= Frederick Ellsworth Sickels =

Frederick Ellsworth Sickels (September 20, 1819; Gloucester County, New Jersey - March 8, 1895; Kansas City) was an American inventor, best known for the invention of a cut-off valve for steam engines in 1841.

Sickels grew up in New York City, where his father was Chief Health Officer. After having worked for a year for the Harlem Railroad, he apprenticed at the age of 17 at the Allaire shops, where he developed a new type of steam cut-off valve for steam engines. He had perfected his invention by 1841.

Sickels obtained a patent for this invention, which he called 'Manner of constructing the apparatus for lifting, tripping, and regulating the closing of valves of steam engines' on March 20, 1842 (U.S. patent number 2631). Thurston (1878:317) relates "It was introduced by the inventor in a form which especially adapted it to use with the beam-engine used on the Eastern waters of the United States, and was adapted to stationary engines by Messrs. Thurston, Greene & Co., of Providence, R. I., who made use of it for some years before any other form of "drop cut-off" came into general use. The Sickels cut-off consisted of a set of steam-valves, usually independent of the exhaust-valves, and each raised by a catch, which could be thrown out, at the proper moment, by a wedge with which it came in contact as it rose with the opening valve. This wedge, or other equivalent device, was so adjusted that the valve should be detached and fall to its seat when the piston reached that point in its movement, after taking steam, at which expansion was to commence. From this point, no steam entering the cylinder, the piston was impelled by the expanding vapor. The valve was usually the double-poppet.". As described by Somerscales (1990:283) it was 'a quick-closing valve gear using poppet valves, and a trip gear to control the cut-off ... with gravity assisted closure ... Sickels used a water-filled dashpot to decelerate the valve smoothly as it approached the end of its travel.'.

The device was not applied to the slide valve, which later became so ubiquitous in steam engines, but to poppet valves (also known as 'puppet valves' and 'drop valves'). These were first used by Watt for his beam engines in the 1770s or 1780s. Watt had fitted two conical valves to the upper steam passage to the steam cylinder and two to the lower passage. This is well illustrated in the text by Lardner (1840). This arrangement of two such valves per steam passage was described as the 'double-beat', 'balanced' or 'equilibrium' poppet valve by various authors (see e.g. Clark 1891). A schematic of equilibrium poppet valves appears in Buchanan and Watkins (1976) reproduced with further discussion in connection with Sickels by Somerscales (1990).
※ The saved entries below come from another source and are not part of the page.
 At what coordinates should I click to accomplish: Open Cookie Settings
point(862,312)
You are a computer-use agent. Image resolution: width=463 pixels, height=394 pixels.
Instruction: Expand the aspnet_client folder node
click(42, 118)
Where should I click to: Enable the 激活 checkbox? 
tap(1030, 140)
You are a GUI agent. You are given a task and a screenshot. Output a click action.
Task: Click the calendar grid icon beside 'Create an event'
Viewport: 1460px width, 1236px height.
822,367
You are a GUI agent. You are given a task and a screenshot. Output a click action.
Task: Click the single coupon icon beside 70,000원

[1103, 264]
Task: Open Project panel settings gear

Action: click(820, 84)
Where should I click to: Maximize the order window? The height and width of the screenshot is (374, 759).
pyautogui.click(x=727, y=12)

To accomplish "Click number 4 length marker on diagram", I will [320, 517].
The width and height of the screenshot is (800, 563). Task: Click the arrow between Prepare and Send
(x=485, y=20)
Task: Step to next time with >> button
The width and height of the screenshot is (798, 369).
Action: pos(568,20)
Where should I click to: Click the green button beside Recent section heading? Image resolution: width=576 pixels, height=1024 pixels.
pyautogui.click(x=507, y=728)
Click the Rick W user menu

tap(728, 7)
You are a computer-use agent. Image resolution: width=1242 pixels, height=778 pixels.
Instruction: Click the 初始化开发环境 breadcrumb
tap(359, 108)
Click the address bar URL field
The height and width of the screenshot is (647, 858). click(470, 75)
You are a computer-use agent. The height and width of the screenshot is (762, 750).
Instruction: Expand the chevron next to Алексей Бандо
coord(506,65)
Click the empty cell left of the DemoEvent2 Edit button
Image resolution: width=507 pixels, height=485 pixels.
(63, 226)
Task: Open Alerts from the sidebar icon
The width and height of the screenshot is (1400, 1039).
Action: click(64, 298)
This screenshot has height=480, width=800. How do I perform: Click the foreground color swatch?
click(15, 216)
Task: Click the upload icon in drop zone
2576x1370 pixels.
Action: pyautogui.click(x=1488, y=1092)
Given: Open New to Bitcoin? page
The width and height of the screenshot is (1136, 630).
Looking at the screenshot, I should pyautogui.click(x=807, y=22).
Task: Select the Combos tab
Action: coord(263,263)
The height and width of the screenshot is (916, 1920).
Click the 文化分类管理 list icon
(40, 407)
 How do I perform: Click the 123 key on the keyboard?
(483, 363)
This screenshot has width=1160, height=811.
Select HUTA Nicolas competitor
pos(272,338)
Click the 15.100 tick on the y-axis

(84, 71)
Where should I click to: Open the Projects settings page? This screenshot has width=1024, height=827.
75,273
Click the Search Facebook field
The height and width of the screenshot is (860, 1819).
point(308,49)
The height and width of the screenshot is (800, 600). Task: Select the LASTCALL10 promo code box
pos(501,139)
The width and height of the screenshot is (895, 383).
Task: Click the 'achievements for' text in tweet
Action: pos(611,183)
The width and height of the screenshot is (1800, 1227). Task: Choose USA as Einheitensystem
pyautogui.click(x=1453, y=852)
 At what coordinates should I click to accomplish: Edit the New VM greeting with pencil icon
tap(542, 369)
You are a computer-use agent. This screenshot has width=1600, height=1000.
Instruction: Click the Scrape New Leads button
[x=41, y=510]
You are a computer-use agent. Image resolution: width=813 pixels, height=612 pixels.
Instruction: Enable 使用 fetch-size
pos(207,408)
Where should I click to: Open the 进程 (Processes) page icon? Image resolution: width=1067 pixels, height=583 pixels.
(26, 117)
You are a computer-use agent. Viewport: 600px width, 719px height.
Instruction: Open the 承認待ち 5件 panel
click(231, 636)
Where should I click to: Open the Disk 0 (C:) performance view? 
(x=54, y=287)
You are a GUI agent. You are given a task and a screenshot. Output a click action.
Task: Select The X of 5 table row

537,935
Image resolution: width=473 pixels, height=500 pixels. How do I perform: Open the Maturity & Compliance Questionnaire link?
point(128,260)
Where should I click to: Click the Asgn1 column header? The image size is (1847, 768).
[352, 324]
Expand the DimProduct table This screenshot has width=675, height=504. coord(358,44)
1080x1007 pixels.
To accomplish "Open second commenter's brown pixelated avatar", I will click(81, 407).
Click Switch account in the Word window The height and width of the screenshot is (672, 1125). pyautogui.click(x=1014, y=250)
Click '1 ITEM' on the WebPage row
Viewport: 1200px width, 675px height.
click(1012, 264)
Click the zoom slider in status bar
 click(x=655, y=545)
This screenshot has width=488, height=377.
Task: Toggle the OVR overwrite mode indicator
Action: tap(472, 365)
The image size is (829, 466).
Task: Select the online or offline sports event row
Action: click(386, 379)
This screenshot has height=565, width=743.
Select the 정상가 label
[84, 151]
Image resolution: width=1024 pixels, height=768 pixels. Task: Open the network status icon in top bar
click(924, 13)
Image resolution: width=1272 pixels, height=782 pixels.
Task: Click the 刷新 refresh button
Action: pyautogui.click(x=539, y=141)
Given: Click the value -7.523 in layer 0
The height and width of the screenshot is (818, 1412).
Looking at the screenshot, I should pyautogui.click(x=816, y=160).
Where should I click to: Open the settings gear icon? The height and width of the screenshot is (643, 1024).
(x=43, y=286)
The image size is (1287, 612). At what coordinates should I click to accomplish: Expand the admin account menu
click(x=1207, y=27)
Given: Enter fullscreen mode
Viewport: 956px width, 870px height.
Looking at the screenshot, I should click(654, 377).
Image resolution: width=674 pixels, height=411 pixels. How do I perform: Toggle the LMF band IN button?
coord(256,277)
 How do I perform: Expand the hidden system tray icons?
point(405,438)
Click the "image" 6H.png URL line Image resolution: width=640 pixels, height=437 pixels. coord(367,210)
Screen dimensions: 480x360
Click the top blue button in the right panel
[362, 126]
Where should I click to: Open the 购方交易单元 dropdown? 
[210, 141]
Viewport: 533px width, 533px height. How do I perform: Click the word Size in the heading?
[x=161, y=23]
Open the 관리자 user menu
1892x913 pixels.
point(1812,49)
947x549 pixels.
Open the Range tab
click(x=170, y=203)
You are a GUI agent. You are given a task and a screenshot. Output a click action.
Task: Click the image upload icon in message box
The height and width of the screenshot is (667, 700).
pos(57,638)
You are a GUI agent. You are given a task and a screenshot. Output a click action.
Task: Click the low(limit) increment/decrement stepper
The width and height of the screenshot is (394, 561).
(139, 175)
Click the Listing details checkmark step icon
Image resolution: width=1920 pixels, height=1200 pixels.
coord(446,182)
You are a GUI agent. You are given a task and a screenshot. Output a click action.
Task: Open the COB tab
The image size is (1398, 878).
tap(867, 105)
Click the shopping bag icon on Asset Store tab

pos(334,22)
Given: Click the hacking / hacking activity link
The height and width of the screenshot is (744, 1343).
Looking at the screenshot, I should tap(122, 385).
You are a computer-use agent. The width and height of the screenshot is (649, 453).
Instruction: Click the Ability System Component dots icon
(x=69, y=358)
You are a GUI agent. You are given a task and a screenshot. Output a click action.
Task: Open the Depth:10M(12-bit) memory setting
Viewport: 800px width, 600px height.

However to reiterate, it is not the double poppet valve that can be attributed to Sickels, but a particular manner of its operation.

In 1843 and 1845 he further improved his design. Sickel's new type of valve made high-pressure steam engines possible, and it was copied extensively and appeared soon also in the Corliss engine. Sickels sued Corliss and later others for patent infringement, but although he won these court cases, they ultimately just consumed his own modest fortune: by the time the Corliss case was decided, the patents had expired, and in at least one other case, the defendant company failed shortly before the judgment is Sickels's favor was entered.

In the late 1840s, he began working on a steam-powered steering device for ships, on which he obtained U.S. patent 9713 on May 10, 1853. While the device worked, he did not succeed to find a buyer. Sickels even went to England, where he also obtained patents on his steering device, but having failed to sell his invention there either, he returned in 1867 to the U.S. In 1891 he patented a cam-operated actuating mechanism for steam poppet valves (relating back to his 1842 patent), superseding the complex mechanism he patented in 1845 and had re-issued with further documentation in 1860.

Subsequently, Sickels worked as a civil engineer in the American west, building bridges and railroads. In 1891, he became the head of the National Water Works in Kansas City. On January 7 of the same year, he became a member of the American Society of Civil Engineers.

Sickels is one of the people shown on the famous painting Men of Progress. In 2007, he was inducted in the National Inventors Hall of Fame.